Di Ada Spadoni Urbani (*)
L’autorizzazione che il Consiglio superiore di sanità ha dato al farmaco cosiddetto anticoncezionale, che si prende fino a 5 giorni dopo un rapporto non protetto, è davvero un bel rebus per la scienza. Come si fa a dire, per le caratteristiche che ha, che si tratta di un “inibitore” dell’ovulazione? Come è appurato scientificamente la vita inizia nel momento del concepimento. Allora, come agisce la nuova pillola che vorrebbe essere messa in commercio e sulla quale ho interessato, con una mozione, il Governo: da anticoncezionale o da abortivo?

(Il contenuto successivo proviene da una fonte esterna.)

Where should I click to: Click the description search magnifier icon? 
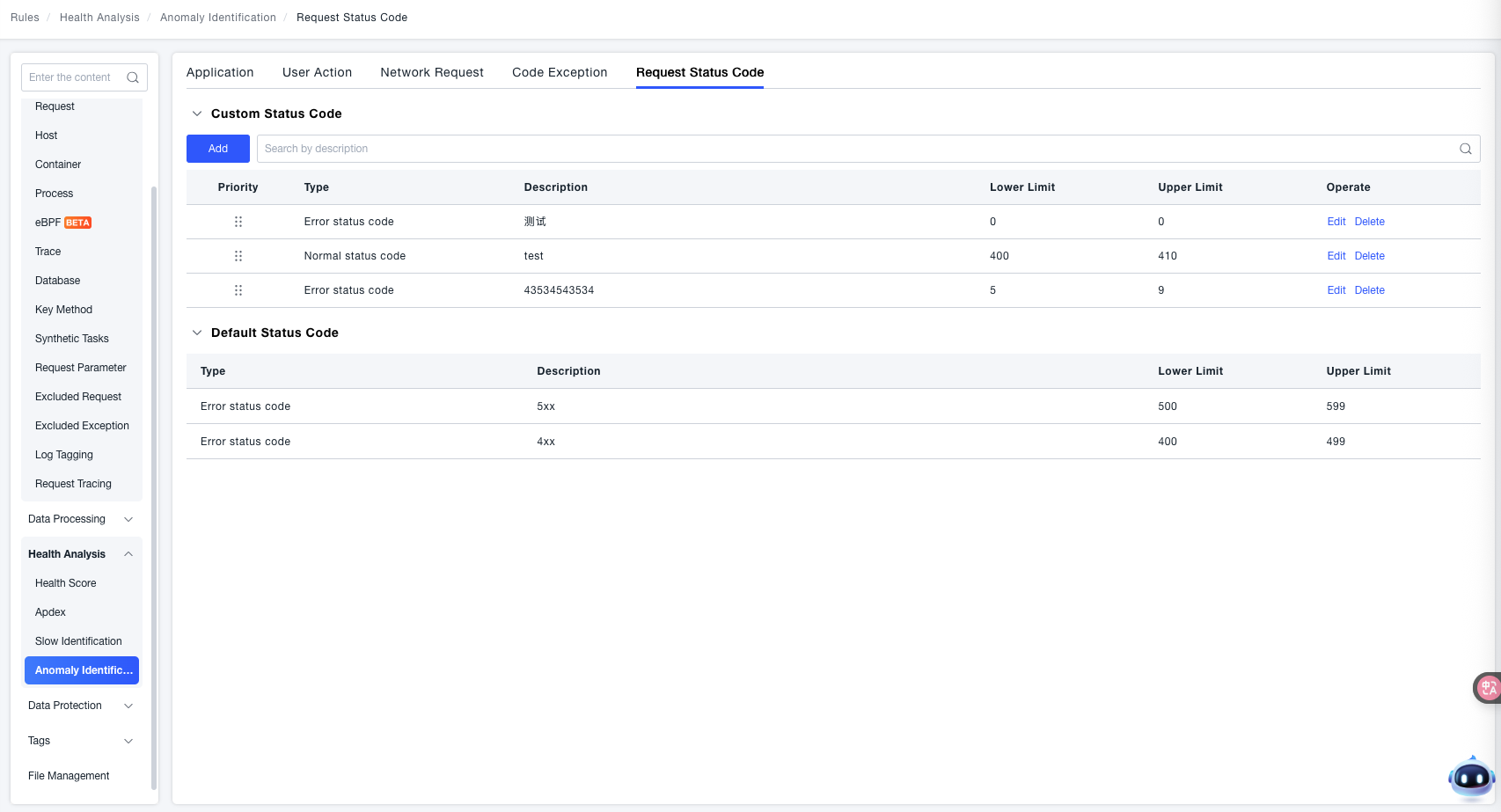click(1465, 149)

I meccanismi di funzionamento dell’ulipristal acetato non sono del tutto noti. O meglio: sappiamo che impedisce all’embrione fecondato di vivere. La società di ginecologia italiana, per bocca del suo presidente, non esclude effetti abortivi.
Certamente è “embriotossica”, cioè tossica per l’embrione. Èper questo che si chiede, per assumerla, un test che escluda lo stato di gravidanza, cosa difficile da appurare con certezza,perché nei primissimi giorni è impossibile stabilirlo.

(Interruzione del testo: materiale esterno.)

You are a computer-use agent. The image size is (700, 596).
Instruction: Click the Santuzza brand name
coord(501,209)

Quindi vogliamo mettere in commercio un farmaco che non cura nulla, che se è in atto una gravidanza non si deve usare (ma allora perché lo si prende “cinque giorni dopo”?) e che èsicuramente tossico ?
Bisognerebbe chiedersi anche che cosa potrebbe accadere se si cominciasse ad usare questi farmaci in maniera non responsabile. Lontano dai riflettori, qualche giorno fa, si è spenta una ragazza portoghese di sedici anni, la trentaduesima vittima della RU486 che, non è male ricordarlo, ha gli stessi effetti collaterali della pillola dei 5 giorni dopo.

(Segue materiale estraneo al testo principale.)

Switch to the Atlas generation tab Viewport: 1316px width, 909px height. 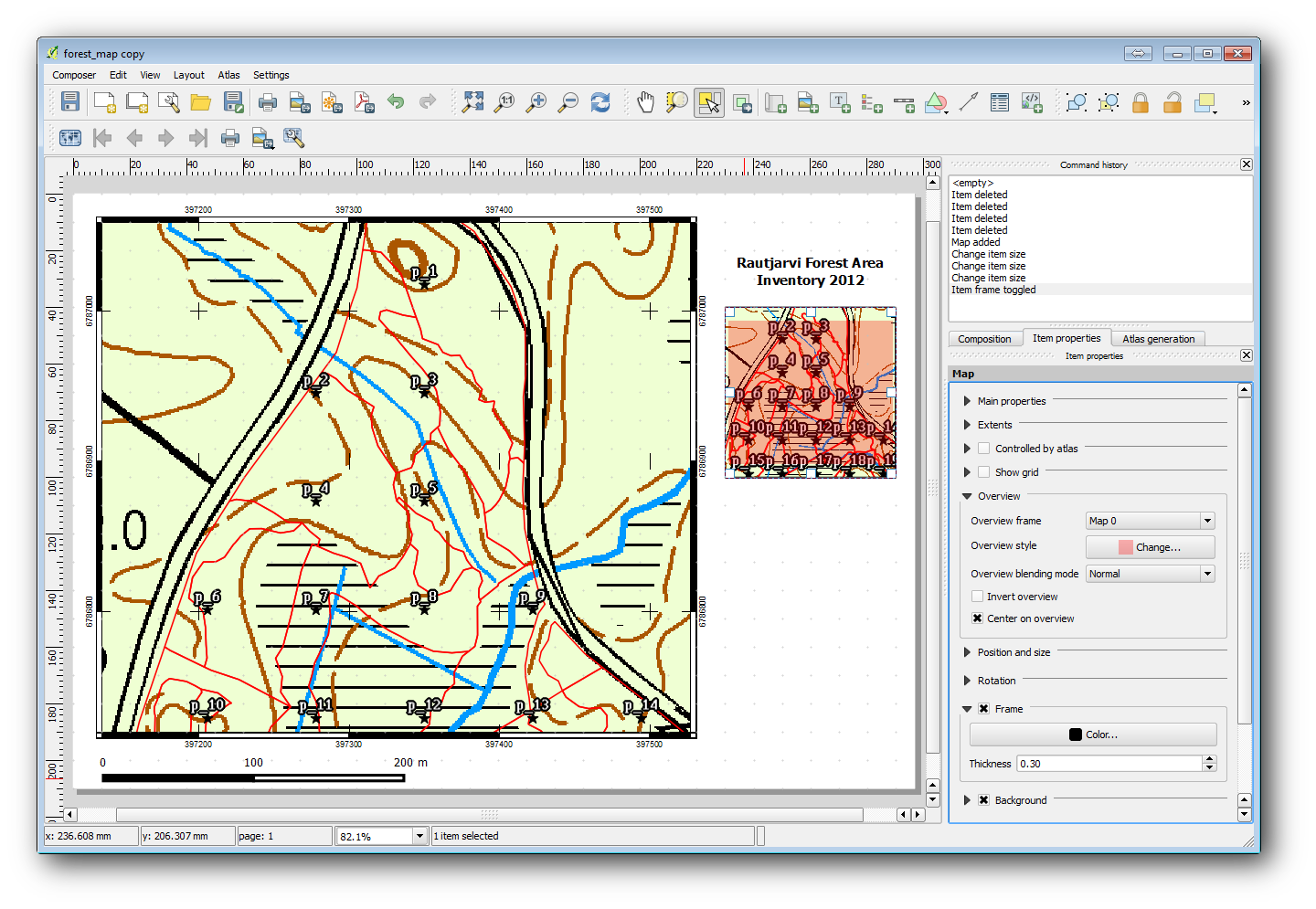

Ho chiesto al Governo di non permettere la commercializzazione di questo farmaco che, di anticoncezionale non ha nulla, perché la vita comincia dal momento del concepimento.
Di fronte alla richiesta di somministrazione della pillola dei cinque giorni dopo, per il bene del concepito e ora, è il caso di sottolinearlo, anche per quello della madre, occorre dare la possibilità a tutto il personale sanitario, farmacisti interni ed esterni alle strutture ospedaliere compresi, di far valere laclausola di coscienza, approvando le leggi che la prevedono e che giacciono in Commissione, nello spirito della legge 194/1978.
Evitiamo un’altra pillola che non curerà nessuna malattia, ma che illude chi l’assume di mettersi al riparo dalle conseguenze di un rapporto non protetto.
Vorrei che tutti riflettessimo di più sulla necessità di formare e responsabilizzre le persone, specie i giovani e le ragazze. Abituarli al “tutto e subito” è facile, ma non è un bene.